Design and construction
- Architect: Édouard Corroyer

= Hôtel de Ville, Roanne =

Town hall in Roanne, France

The Hôtel de Ville (/fr/, City Hall) is a municipal building in Roanne, Loire, in central France, standing on Place de l'Hôtel de Ville.

==History==
Following the French Revolution, the new town council established its offices in the Couvent des Capucins (Convent of the Capuchins). The convent had been commissioned by Order of the Capuchins during a period of expansion across Europe in the early 17th century and it was erected between 1632 and 1637. It was laid out as three blocks around a courtyard. In 1791, the convent was seized by the state and the friars driven out: it was then acquired by the council for municipal use. A local archaeologist, Fleury Mulsant, established a museum in the convent in November 1844.

In 1860, the Minister of the Interior, Jean Gilbert Victor Fialin, duc de Persigny, who had been born in the Loire department, became concerned about the dilapidated state of the convent and encouraged the council to demolish it and to erect a dedicated town hall on the site. The town council led by the mayor, Charles Boullier, duly resolved to commission such a building. The foundation stone, which contained a sealed bottle preserving the relevant minutes of the meeting of the council, was laid on 27 May 1865. Work on the building was temporarily paused during the Franco-Prussian War of 1870. It was designed by Édouard Corroyer in the neoclassical style, built in stone of different colours and was completed in 1874. The black stone was quarried in Volvic, the light yellow stone came from Chevroches, the bright yellow stone was brought from Aprement and the ochre stone was mined in Saint-Maurice.

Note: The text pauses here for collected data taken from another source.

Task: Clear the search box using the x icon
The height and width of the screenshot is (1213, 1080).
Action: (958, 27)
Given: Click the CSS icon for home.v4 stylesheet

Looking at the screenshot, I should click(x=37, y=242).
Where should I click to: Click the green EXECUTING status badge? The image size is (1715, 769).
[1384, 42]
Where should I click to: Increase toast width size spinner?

The design involved a symmetrical main frontage of seven bays facing onto Place de l'Hôtel de Ville with the end bays slightly projected forward as pavilions. The central bay, which was also slightly projected forward, featured a round headed doorway with voussoirs and a keystone, flanked by Doric order columns. On the first floor, there was a round headed window with voussoirs, a keystone and a balustraded balcony, flanked by Ionic order columns and, at attic level, there was a large arch with an oculus in the centre. Above the arch, there was a modillioned cornice and a segmental pediment and, behind that, there was an octagonal belfry. The other bays were fenestrated with round headed windows on the first two floors and with dormer windows at attic level. The bays on the ground floor were flanked by Doric order pilasters and the bays on the first floor were flanked by Ionic order pilasters. Internally, the principal room was a large reception room (now known as the Salle de Charles de Gaulle), which also served as the council chamber.

A fountain, designed by the sculptor, Charles Louis Picaud, which was intended to commemorate the award of the Legion of Honour to the town for its resistance against Austrian forces during the campaign in north-east France during the Napoleonic Wars, was unveiled in front of the town hall in 1914. During the liberation of the town on 21 August 1944, part of the Second World War, the French Forces of the Interior seized the town hall and flew the French tricolour from the flagpole. The museum relocated to the former home of the archaeologist, Joseph Déchelette, after the death of his widow, Jane, in 1957.